Ujvari sagte, ein neues Abkommen „wird dazu beitragen, das volle Potenzial unserer Zusammenarbeit freizusetzen, auch in anderen Bereichen wie Elektrizität, Gesundheit und Lebensmittelsicherheit“.
Das teilte der Bundesrat, das Exekutivorgan der Schweiz, mit in einer Stellungnahme dass er auf ein für beide Seiten vorteilhaftes Ergebnis des „Paketansatzes“ hofft, der in der wiederbelebten Verhandlungsrunde verfolgt wird.
Der Rat sagte, er habe erhebliche Fortschritte bei der Gewinnung nationaler Unterstützung für die Gespräche gemacht. Am vergangenen Freitag haben sich die 26 Kantone des Landes auf ein gemeinsames europapolitisches Vorgehen geeinigt und damit grünes Licht für Bern gegeben.

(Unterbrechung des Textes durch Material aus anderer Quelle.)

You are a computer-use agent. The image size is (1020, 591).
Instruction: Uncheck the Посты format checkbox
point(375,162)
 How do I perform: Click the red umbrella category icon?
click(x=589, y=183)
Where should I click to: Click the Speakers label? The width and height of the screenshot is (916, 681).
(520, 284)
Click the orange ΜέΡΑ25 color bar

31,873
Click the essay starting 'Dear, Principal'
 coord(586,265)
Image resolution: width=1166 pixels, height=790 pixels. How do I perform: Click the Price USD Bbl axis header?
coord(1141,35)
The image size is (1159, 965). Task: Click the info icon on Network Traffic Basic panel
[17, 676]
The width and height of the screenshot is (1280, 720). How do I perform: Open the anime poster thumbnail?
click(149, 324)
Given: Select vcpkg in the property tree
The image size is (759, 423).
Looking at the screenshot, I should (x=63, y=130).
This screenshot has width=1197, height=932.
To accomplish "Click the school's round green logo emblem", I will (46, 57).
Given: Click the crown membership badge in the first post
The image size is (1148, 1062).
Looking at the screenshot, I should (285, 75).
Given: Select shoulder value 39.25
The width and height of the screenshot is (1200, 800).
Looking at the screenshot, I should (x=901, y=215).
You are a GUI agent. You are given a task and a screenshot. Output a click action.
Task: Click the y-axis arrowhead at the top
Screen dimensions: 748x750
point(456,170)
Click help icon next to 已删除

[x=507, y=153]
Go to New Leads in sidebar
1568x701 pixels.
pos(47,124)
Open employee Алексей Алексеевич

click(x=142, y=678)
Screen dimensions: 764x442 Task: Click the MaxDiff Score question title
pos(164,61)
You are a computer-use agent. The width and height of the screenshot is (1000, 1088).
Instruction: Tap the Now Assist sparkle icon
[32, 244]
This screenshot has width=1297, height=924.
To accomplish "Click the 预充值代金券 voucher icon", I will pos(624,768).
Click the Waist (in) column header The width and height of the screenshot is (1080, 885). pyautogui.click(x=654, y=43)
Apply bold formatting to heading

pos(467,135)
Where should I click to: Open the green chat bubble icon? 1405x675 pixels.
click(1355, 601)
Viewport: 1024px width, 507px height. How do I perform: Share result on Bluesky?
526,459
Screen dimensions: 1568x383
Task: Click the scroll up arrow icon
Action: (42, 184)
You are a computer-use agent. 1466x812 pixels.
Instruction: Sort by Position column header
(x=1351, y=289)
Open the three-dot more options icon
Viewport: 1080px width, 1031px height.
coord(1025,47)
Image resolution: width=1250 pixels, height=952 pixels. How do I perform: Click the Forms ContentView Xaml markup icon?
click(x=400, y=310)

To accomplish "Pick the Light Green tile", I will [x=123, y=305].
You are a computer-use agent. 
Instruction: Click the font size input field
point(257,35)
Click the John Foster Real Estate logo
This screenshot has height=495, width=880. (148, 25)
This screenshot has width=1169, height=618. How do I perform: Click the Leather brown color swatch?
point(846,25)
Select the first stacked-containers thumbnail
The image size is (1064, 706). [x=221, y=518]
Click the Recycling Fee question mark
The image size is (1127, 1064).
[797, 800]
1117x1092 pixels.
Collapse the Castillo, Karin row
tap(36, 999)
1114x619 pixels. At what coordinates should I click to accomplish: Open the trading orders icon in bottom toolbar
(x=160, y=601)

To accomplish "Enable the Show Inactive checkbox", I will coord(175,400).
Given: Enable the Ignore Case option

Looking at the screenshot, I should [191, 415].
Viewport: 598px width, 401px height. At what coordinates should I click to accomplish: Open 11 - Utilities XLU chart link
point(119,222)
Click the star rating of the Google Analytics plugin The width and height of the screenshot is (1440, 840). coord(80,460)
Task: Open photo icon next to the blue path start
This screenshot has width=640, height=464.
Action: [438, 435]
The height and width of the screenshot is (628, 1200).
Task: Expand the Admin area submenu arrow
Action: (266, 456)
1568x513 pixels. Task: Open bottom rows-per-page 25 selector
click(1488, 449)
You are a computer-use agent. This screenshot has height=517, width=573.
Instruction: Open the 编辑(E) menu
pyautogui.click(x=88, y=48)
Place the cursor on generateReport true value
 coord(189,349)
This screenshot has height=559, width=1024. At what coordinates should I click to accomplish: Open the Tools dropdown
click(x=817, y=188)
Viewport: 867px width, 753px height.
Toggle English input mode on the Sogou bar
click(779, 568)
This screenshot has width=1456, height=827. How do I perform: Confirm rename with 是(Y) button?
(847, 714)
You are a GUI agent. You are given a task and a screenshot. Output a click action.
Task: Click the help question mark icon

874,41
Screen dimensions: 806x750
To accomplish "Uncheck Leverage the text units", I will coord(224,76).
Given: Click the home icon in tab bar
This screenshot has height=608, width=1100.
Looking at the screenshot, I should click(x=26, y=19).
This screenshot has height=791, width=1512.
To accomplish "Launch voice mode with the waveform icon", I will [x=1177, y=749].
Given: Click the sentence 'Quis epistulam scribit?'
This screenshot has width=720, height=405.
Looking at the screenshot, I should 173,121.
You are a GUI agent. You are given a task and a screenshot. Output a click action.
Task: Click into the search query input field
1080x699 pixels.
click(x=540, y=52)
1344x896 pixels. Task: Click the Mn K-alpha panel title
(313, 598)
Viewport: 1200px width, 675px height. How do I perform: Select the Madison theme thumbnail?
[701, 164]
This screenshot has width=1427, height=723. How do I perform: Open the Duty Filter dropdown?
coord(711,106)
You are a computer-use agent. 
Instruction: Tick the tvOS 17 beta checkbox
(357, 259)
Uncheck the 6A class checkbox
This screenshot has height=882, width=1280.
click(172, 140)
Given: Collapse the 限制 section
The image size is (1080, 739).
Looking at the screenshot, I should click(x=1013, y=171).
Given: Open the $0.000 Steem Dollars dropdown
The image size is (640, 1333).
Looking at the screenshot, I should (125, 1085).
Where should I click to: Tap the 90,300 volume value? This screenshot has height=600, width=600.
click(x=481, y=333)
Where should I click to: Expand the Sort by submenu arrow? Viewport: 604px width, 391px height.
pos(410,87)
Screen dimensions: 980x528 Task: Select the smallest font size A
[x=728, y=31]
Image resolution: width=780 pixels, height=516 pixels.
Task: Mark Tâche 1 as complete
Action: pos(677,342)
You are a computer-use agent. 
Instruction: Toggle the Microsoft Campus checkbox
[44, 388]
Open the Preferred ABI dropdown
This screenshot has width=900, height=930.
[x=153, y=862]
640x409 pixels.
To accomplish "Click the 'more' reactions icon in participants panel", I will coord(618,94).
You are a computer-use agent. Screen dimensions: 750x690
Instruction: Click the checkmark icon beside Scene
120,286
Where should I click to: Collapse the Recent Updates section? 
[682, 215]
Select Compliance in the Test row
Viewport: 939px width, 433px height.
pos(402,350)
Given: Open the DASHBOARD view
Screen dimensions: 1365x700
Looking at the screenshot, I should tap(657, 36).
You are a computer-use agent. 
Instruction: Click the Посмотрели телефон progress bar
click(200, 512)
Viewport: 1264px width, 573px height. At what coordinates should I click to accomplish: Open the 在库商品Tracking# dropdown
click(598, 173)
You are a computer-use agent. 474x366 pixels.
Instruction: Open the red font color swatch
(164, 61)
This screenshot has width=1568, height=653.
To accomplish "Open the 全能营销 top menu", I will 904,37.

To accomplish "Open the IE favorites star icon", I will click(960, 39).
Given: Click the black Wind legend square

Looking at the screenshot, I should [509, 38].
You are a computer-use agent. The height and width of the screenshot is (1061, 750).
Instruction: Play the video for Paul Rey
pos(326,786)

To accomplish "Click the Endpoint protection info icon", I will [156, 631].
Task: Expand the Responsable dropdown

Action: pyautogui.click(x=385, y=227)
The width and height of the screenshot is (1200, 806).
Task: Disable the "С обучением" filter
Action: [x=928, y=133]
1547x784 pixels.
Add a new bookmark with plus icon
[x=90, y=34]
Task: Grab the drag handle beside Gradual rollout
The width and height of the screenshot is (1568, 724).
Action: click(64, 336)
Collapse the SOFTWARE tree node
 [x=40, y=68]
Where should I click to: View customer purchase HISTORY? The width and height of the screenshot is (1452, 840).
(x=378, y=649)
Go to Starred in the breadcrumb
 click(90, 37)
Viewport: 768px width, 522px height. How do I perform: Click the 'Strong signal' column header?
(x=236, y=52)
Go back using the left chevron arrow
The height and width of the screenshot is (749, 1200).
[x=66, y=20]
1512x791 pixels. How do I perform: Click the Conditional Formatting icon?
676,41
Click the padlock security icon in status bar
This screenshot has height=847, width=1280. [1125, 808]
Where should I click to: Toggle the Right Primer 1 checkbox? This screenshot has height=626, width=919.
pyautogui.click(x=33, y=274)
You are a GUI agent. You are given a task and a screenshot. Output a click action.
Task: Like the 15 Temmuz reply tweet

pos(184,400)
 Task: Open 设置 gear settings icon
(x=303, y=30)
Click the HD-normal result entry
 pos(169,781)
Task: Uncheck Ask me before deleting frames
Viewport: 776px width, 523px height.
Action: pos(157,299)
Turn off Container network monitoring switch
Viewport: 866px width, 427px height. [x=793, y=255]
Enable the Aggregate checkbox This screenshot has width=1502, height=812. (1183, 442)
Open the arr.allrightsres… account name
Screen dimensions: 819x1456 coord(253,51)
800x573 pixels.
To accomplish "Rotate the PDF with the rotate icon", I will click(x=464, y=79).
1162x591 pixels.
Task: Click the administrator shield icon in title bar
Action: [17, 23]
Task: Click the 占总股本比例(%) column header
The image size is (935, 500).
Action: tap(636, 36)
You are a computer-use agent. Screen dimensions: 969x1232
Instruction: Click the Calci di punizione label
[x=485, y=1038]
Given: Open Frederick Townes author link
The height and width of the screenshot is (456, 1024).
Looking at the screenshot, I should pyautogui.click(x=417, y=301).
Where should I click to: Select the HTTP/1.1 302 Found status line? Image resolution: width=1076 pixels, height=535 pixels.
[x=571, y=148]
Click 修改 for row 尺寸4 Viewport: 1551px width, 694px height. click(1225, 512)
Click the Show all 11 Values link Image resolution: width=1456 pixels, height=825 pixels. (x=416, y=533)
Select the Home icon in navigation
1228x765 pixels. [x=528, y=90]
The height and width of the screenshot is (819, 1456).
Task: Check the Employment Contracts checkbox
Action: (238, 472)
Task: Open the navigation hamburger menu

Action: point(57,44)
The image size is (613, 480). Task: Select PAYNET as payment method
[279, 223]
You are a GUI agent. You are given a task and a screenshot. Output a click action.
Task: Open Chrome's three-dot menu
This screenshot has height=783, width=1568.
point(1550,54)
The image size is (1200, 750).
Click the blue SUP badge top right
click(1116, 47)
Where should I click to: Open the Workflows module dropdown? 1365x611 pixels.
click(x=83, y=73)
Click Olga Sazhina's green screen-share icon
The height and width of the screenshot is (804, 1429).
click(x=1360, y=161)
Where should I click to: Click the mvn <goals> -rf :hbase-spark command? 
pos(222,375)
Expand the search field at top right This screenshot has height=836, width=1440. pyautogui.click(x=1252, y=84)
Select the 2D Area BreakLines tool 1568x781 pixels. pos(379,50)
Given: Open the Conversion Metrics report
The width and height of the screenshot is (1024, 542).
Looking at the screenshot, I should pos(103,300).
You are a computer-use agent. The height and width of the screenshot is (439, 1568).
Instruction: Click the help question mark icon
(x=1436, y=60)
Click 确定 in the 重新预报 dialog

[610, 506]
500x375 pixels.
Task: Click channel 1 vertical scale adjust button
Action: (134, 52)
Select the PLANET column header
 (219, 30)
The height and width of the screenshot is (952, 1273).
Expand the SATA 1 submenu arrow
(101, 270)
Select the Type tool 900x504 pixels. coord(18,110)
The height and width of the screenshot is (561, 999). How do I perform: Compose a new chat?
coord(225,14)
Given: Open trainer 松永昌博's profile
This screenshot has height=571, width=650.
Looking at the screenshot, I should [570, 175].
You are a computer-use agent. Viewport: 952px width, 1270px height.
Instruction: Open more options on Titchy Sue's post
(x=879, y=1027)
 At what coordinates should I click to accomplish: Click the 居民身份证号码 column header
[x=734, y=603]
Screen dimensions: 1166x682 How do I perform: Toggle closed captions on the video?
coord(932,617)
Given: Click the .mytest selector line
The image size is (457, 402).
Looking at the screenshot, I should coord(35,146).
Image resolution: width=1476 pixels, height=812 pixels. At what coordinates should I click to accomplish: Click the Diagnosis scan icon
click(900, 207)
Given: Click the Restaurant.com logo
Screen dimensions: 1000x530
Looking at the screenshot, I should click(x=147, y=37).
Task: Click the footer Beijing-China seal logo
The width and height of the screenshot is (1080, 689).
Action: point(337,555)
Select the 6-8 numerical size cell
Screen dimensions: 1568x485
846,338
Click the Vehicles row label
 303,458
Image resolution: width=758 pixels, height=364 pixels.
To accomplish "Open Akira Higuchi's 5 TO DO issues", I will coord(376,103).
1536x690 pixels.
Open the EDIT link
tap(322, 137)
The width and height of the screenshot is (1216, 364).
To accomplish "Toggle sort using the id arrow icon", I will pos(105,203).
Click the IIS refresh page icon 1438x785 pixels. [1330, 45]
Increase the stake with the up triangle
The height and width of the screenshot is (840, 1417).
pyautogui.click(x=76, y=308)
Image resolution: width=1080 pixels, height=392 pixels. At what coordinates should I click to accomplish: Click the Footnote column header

Doch die grösste politische Partei der Schweiz, die rechtspopulistische SVP, sagte, die Regierung halte «das Volk für dumm». Die vorgeschlagenen Verhandlungen seien „alter Wein in neuen Schläuchen“, hieß es am Mittwoch und versprachen, jeglichen Zugeständnissen an die schweizerische Verfassungssouveränität „entschlossen entgegenzutreten“.
Bern sagte, es habe eine Reihe von „ergänzenden“ technischen politischen und gesetzgeberischen Maßnahmen entwickelt, die es im Inland ergreifen könnte, um die Auswirkungen der von Brüssel geforderten lockereren Regeln in Bezug auf Lohnschutz, staatliche Beihilfen, Einwanderung und Wirtschaftssubventionen zu mildern.
Šefčovič warnte, dass es noch immer große Differenzen zwischen beiden Seiten gebe, insbesondere bei der Einhaltung der Binnenmarktregeln durch die Schweiz.